Recurrent and chronic bacterial infections are common in people with cystic fibrosis (CF) and contribute to lung function decline. Antibiotics are the mainstay in the treatment of exacerbations and chronic bacterial infection in CF. Inhaled antibiotics are effective in treating chronic respiratory bacterial infections and eradicating Pseudomonas aeruginosa from the respiratory tract, with limited systemic adverse effects. In the past decade, highly effective cystic fibrosis transmembrane conductance regulator (CFTR) modulators have become a new therapy that partially corrects/opens chloride transport in patients with selected CFTR mutations, restoring mucus hydration and improving mucociliary clearance. The recent triple CFTR modulator combination is approved for ∼80–90% of the CF population and significantly reduces pulmonary exacerbations and improves respiratory symptoms and lung function. CFTR modulators have shifted the focus from symptomatic treatment to personalised/precision medicine by targeting genotype-specific CFTR defects. While these are highly effective, they do not fully normalise lung physiology, stop inflammation or resolve chronic lung damage, such as bronchiectasis. The impact of these new drugs on lung health is likely to change the future management of chronic pulmonary infections in people with CF. This article reviews the role of inhaled antibiotics in the era of CFTR modulators.
Abstract
Studies are needed to determine whether discontinuing maintenance therapy is safe in people with cystic fibrosis receiving CFTR modulators. Until then, people with CF are recommended to continue their prescribed medications, including antibiotic therapy. https://bit.ly/3ML3nYw
Introduction
Cystic fibrosis (CF) is a disease that affects multiple organs, including the lungs, pancreas and gastrointestinal tract. Its clinical presentation is variable and includes recurrent and chronic respiratory infections, pancreatic insufficiency, malnutrition and male infertility [1, 2]. Acute and chronic respiratory infections and progressive lung disease remain the leading cause of morbidity and mortality [1]. Repeated episodic infective exacerbations in people with CF drive local and systemic inflammation, lung damage and decline in lung function [3].

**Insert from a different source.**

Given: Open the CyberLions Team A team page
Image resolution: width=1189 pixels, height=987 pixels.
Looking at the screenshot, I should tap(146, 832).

Airway bacterial infections are very strongly associated with exacerbations, poor quality of life and reduced survival in people with CF [3]. Pseudomonas aeruginosa, other nonfermenting Gram-negative bacteria and nontuberculous mycobacteria are strongly associated with exacerbations in adolescents and adults, while Haemophilus influenzae and Staphylococcus aureus are more common in children and can be associated with exacerbations [4, 5]. Antibiotics are evidence-based proven therapies for the treatment of acute and chronic lung microbial infections in CF and are universally recommended in care guidelines for people with CF [6] (table 1). Although respiratory exacerbations are most often treated with systemic (oral and/or intravenous) antibiotics, inhaled therapy is the preferred route for long-term suppressive therapy. This allows the delivery of high drug concentrations directly to the airways, which can improve drug effectiveness, enhance the ease of use and limit systemic adverse effects. This makes inhaled therapy particularly effective as eradication therapy for P. aeruginosa and new microbial isolates, suppressing chronic endobronchial infections, treating pulmonary exacerbations, preventing infection-associated exacerbations of airway disease and thereby improving quality of life in patients with CF (table 2) [19]. Off-label use of intravenous antibiotics such as meropenem, vancomycin and amikacin are also used for inhalation in people with CF. The evidence to support this practice is minimal and beyond the scope of this article [20].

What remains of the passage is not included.